### What this task involves
Please give the records from the line containing "Screen dimensions: 1120x1083" through the line containing "point(344,202)" as a Markdown table with columns Row and Line, one row per line and blank lines left out.

Records from a data collection
━━━━

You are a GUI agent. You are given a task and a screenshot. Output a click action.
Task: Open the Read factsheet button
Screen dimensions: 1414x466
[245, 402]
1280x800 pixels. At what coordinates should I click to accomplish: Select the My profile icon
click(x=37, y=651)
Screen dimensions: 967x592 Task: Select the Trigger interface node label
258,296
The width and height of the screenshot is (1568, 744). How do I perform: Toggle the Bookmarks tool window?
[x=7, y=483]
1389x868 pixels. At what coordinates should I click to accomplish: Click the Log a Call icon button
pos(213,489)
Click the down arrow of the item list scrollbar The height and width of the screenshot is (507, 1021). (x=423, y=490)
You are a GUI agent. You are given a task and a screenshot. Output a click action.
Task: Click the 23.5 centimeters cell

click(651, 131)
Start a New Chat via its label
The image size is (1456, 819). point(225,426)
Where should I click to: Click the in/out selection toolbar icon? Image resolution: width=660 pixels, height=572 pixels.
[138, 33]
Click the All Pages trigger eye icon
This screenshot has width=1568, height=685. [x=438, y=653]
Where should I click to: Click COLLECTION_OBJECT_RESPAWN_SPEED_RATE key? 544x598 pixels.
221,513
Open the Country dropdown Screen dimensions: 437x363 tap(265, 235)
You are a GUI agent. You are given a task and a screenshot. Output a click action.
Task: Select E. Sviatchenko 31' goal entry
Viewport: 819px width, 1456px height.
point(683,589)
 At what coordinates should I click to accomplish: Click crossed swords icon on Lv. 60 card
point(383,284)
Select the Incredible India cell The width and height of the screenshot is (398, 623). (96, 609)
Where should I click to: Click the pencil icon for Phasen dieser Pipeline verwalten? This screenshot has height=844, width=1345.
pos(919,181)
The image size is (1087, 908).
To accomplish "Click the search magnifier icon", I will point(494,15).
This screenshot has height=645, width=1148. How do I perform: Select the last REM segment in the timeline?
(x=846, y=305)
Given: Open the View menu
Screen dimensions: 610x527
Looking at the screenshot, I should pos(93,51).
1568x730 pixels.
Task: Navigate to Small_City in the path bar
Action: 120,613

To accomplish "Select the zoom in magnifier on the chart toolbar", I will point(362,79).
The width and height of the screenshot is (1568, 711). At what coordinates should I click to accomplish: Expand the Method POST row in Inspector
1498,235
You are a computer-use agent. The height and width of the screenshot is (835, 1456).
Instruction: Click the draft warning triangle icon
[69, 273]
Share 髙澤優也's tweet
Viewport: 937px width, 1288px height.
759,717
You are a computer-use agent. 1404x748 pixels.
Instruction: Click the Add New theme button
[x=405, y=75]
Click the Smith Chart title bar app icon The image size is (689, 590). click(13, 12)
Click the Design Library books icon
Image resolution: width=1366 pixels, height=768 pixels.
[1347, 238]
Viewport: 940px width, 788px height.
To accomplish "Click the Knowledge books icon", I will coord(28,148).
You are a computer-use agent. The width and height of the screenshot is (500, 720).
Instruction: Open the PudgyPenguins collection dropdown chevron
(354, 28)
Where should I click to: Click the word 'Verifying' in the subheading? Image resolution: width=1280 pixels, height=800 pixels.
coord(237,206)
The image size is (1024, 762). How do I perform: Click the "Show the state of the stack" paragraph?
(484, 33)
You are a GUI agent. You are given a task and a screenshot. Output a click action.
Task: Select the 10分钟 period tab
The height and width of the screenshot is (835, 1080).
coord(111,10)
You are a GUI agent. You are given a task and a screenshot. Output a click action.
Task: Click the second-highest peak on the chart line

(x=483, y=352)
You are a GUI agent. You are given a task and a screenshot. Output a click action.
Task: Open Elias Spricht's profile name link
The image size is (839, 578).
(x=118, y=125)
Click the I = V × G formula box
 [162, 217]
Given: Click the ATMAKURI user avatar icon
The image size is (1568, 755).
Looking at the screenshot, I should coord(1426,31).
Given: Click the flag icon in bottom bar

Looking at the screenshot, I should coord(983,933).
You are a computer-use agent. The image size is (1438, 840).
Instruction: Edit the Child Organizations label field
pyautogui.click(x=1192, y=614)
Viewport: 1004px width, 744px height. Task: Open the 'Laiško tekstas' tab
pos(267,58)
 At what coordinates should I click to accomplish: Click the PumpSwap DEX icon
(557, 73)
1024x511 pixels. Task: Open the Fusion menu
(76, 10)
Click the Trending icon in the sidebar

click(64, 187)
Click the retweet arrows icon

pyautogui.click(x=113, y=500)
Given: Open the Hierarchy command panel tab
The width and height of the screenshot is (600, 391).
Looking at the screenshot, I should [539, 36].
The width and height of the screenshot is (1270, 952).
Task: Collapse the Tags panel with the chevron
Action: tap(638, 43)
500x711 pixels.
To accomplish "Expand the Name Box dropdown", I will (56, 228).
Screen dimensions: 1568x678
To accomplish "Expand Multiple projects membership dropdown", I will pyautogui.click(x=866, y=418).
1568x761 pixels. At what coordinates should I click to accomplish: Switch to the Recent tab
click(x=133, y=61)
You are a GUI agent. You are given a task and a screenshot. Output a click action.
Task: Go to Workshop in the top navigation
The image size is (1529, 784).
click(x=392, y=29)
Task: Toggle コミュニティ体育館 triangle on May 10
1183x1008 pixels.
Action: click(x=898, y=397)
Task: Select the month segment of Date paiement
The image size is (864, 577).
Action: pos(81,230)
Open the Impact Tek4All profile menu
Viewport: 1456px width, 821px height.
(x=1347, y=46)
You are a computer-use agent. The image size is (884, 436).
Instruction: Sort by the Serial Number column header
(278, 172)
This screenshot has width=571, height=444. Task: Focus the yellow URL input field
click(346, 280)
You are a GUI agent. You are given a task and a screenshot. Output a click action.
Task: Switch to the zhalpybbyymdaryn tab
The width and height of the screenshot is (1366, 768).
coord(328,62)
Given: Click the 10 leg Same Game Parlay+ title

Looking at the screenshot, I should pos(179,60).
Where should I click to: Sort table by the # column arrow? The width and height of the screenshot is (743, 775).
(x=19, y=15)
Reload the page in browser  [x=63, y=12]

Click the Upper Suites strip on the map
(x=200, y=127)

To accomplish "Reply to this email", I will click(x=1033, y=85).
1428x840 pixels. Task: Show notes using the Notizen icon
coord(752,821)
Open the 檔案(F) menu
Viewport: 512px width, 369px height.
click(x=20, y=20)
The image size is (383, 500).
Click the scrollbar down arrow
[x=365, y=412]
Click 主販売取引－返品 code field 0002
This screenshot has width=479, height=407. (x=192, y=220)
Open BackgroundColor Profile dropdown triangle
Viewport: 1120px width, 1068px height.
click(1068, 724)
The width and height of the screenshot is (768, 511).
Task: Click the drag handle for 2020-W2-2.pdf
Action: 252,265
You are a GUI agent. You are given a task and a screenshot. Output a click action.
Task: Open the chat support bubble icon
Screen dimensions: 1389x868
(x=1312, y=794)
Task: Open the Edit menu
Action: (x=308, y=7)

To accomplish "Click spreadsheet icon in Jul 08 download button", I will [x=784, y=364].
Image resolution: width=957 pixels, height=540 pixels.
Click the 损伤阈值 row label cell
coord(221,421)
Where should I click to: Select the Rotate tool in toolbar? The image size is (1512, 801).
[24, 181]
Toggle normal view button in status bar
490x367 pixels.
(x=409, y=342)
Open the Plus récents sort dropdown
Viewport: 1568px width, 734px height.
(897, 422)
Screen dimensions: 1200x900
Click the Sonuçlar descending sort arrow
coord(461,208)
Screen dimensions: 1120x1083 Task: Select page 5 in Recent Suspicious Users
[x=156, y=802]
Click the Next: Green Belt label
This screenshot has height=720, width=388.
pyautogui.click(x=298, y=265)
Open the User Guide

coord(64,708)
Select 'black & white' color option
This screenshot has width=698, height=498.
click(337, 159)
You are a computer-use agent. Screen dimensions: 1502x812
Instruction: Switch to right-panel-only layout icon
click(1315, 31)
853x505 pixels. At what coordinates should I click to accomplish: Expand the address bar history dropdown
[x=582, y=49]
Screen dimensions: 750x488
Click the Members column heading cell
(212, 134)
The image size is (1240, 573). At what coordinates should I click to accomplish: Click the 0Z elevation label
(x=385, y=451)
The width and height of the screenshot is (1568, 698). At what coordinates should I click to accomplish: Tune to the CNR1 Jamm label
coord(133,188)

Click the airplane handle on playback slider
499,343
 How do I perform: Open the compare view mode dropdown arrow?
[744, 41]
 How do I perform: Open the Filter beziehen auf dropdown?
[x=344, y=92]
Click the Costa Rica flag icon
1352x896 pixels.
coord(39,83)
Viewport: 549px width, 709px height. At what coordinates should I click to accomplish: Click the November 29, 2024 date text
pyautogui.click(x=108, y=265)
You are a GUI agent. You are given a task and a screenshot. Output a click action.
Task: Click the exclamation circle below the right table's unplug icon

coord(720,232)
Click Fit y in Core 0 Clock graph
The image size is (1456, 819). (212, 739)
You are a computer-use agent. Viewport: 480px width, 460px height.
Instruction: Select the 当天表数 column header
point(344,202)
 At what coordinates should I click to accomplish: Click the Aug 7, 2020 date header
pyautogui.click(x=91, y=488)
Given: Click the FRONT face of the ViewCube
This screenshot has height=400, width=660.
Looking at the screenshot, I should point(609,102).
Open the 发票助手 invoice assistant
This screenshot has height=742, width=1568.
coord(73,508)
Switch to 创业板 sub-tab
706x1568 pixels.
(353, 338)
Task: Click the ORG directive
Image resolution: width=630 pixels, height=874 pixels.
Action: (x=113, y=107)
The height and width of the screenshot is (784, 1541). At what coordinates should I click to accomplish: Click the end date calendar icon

━━━━

### Finished task
| Row | Line |
|---|---|
| 1 | Screen dimensions: 1120x1083 Task: Select page 5 in Recent Suspicious Users |
| 2 | [x=156, y=802] |
| 3 | Click the Next: Green Belt label |
| 4 | This screenshot has height=720, width=388. |
| 5 | pyautogui.click(x=298, y=265) |
| 6 | Open the User Guide |
| 7 | coord(64,708) |
| 8 | Select 'black & white' color option |
| 9 | This screenshot has width=698, height=498. |
| 10 | click(337, 159) |
| 11 | You are a computer-use agent. Screen dimensions: 1502x812 |
| 12 | Instruction: Switch to right-panel-only layout icon |
| 13 | click(1315, 31) |
| 14 | 853x505 pixels. At what coordinates should I click to accomplish: Expand the address bar history dropdown |
| 15 | [x=582, y=49] |
| 16 | Screen dimensions: 750x488 |
| 17 | Click the Members column heading cell |
| 18 | (212, 134) |
| 19 | The image size is (1240, 573). At what coordinates should I click to accomplish: Click the 0Z elevation label |
| 20 | (x=385, y=451) |
| 21 | The width and height of the screenshot is (1568, 698). At what coordinates should I click to accomplish: Tune to the CNR1 Jamm label |
| 22 | coord(133,188) |
| 23 | Click the airplane handle on playback slider |
| 24 | 499,343 |
| 25 |  How do I perform: Open the compare view mode dropdown arrow? |
| 26 | [744, 41] |
| 27 |  How do I perform: Open the Filter beziehen auf dropdown? |
| 28 | [x=344, y=92] |
| 29 | Click the Costa Rica flag icon |
| 30 | 1352x896 pixels. |
| 31 | coord(39,83) |
| 32 | Viewport: 549px width, 709px height. At what coordinates should I click to accomplish: Click the November 29, 2024 date text |
| 33 | pyautogui.click(x=108, y=265) |
| 34 | You are a GUI agent. You are given a task and a screenshot. Output a click action. |
| 35 | Task: Click the exclamation circle below the right table's unplug icon |
| 36 | coord(720,232) |
| 37 | Click Fit y in Core 0 Clock graph |
| 38 | The image size is (1456, 819). (212, 739) |
| 39 | You are a computer-use agent. Viewport: 480px width, 460px height. |
| 40 | Instruction: Select the 当天表数 column header |
| 41 | point(344,202) |